§ Prompt
Everything from the line holding "Viewport: 346px width, 225px" through the final line of the records is to be transcribed exactly, except pictures, and nothing beyond that.

§ Dataset entries
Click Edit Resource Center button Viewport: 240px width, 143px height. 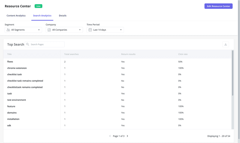tap(218, 6)
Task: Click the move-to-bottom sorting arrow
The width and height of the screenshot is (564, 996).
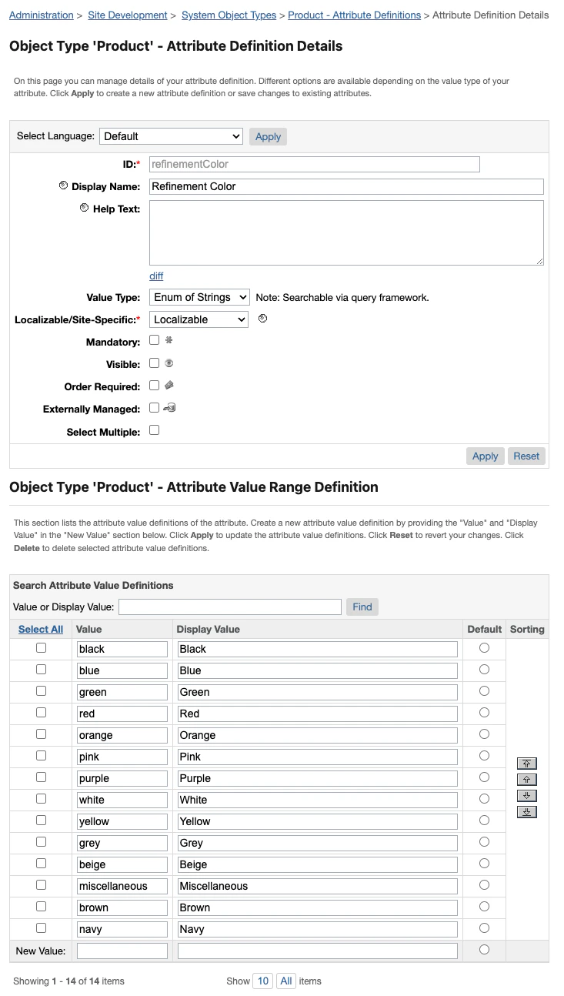Action: [527, 811]
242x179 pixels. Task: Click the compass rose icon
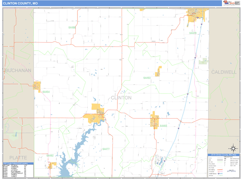click(x=232, y=148)
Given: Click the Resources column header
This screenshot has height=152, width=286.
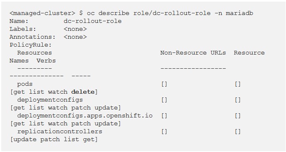Looking at the screenshot, I should pos(34,52).
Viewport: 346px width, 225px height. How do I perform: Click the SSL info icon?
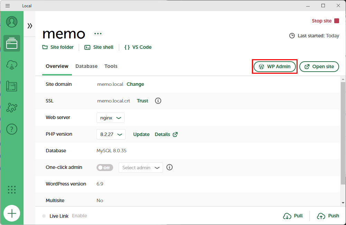coord(158,101)
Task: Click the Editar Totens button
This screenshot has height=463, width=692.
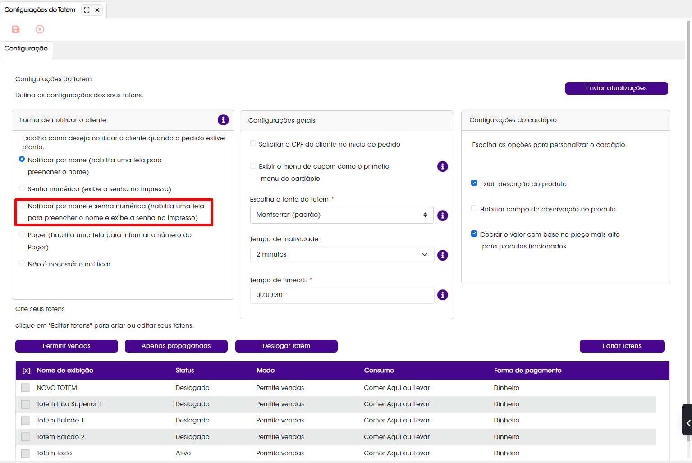Action: (x=622, y=346)
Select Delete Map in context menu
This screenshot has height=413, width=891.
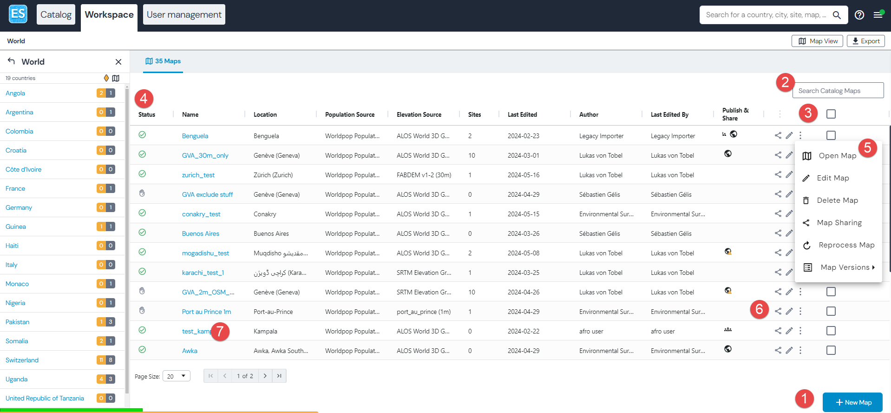tap(837, 200)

§ Answer to this exercise
Viewport: 346px width, 225px height. How do I perform: Click the SSL info icon?
coord(158,101)
Task: Click the Editar Totens button
This screenshot has height=463, width=692.
Action: (x=622, y=346)
Select Delete Map in context menu
This screenshot has height=413, width=891.
tap(837, 200)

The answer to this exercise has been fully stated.